Aber... wie es eben so ist: Je "besser" man es machen will, desto aufwändiger wird's meistens...


----------



## RobJava (2. Jan 2012)

vielen Dank 
ich schau mal wie ich das umsetzen kann 
nochmal eine kleine Frage, (ich weiß nicht ob ich ein neues Thema anfangen soll oder gerade nochmal nachfragen kann), wie kann ich bestimmen wann sie die Pixel von der Bitmap treffen, also ich meine die farbigen, anstatt das ich nur unterscheide ob sich die Bitmaps im kompletten treffen?
Also statt (Bitmap | |---><---| | Bitmap) dann gucken ob sich einzelne Pixel überschneiden.
vielen Dank nochmal


----------



## Marco13 (2. Jan 2012)

So eine Pixelgenaue Kollision zwischen zwei Bitmaps ist so erstmal zu aufwändig. Festzustellen, ob EIN Punkt einen (nicht-transparenten) Pixel eines Bildes berührt ist einfach, aber _gegenseitig_ von zwei Bilder ist das kaum vernünftig machbar - man müßte über alle Pixel laufen und sie alle einzeln testen (und ich weiß auch nicht, wie dir das an dieser Stelle weiterhelfen würde).


----------



## RobJava (2. Jan 2012)

Also wenn ich das nur bei einer der beiden Bitmaps machen würde, wie würde das funktionieren? 
Lg RobJava


----------



## Marco13 (2. Jan 2012)

AUFGABE -> Schreibe den Forumsthread oben über pixelgenaue Kollisionen zwischen Bitmaps weiter, direkt im Anschluss an seine letzte Zeile.

BEREITGESTELLTE DATEN ->
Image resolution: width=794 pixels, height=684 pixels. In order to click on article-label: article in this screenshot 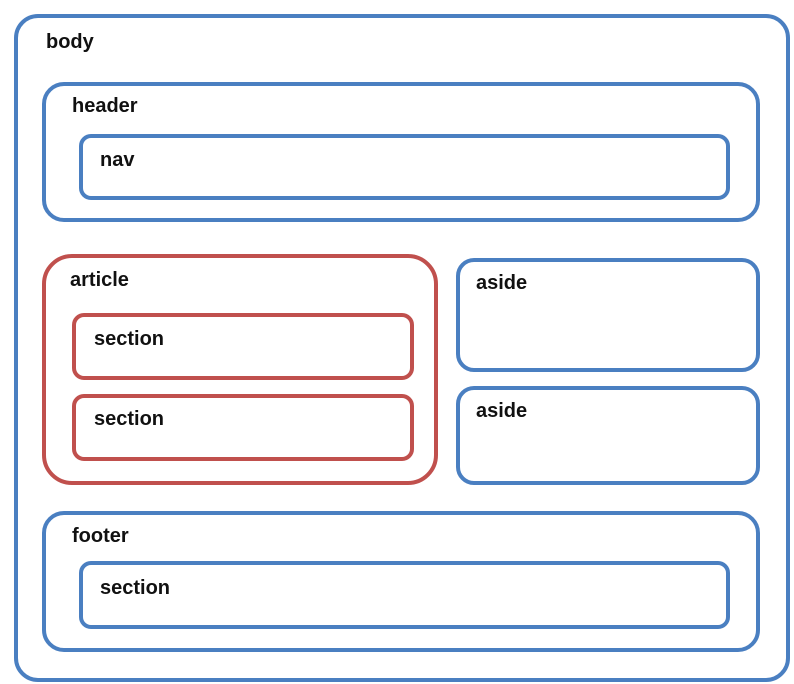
---
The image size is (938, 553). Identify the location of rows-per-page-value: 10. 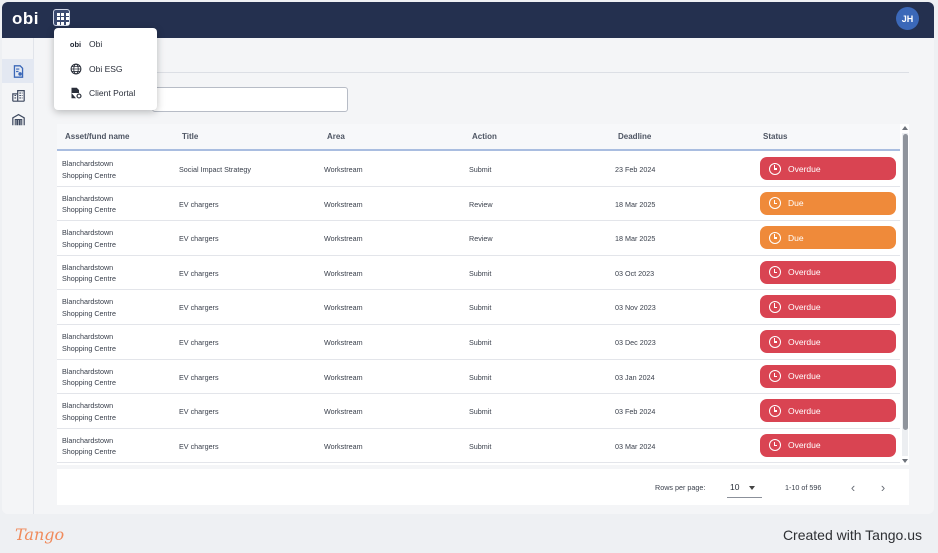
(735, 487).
==
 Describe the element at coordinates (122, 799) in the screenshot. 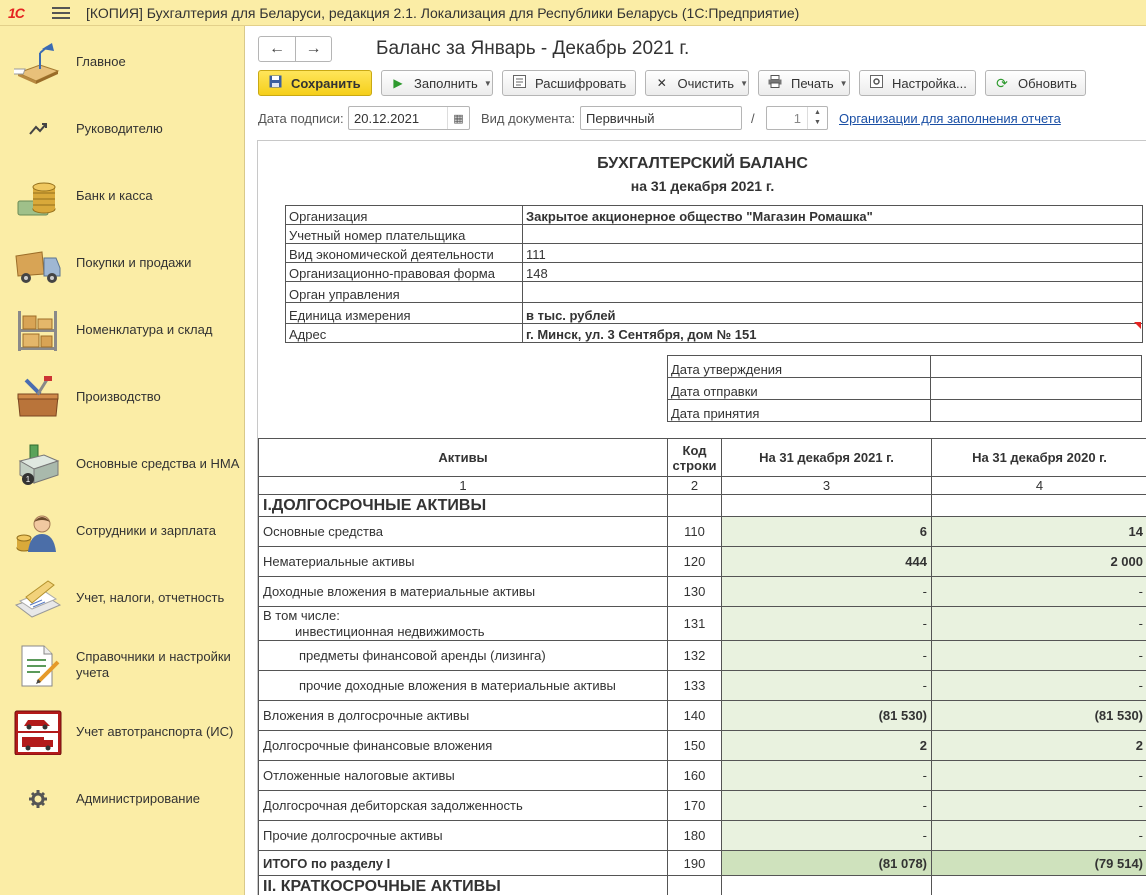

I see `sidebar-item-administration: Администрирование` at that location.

ANTWORT ->
Bei einem BufferedImage kann man mit
int argb = image.getRGB(x,y);
einen Pixel abfragen. Da kann man dann z.B. mit 
if (argb = Color.RED.getRGB()) { ...}
prüfen, ob der Pixel rot ist (und noch detailliertere Abfragen, je nach Anforderung)


----------



## RobJava (2. Jan 2012)

ok so ganz krieg ich es nicht mit ner einfachen Bitmap hin...


----------



## fastjack (3. Jan 2012)

Zur Kollision könntest Du zu den Bildern ein Kollisions-Polygon machen. Versuche die wenn möglich dynamisch zu erzeugen. Dann prüfst Du, ob sich zwei Polygone berühren. Das sollte mit den Polygonmethoden möglich sein.


----------



## Marco13 (3. Jan 2012)

RobJava hat gesagt.:


> ok so ganz krieg ich es nicht mit ner einfachen Bitmap hin...



Poste mehr code und genauere Fragen.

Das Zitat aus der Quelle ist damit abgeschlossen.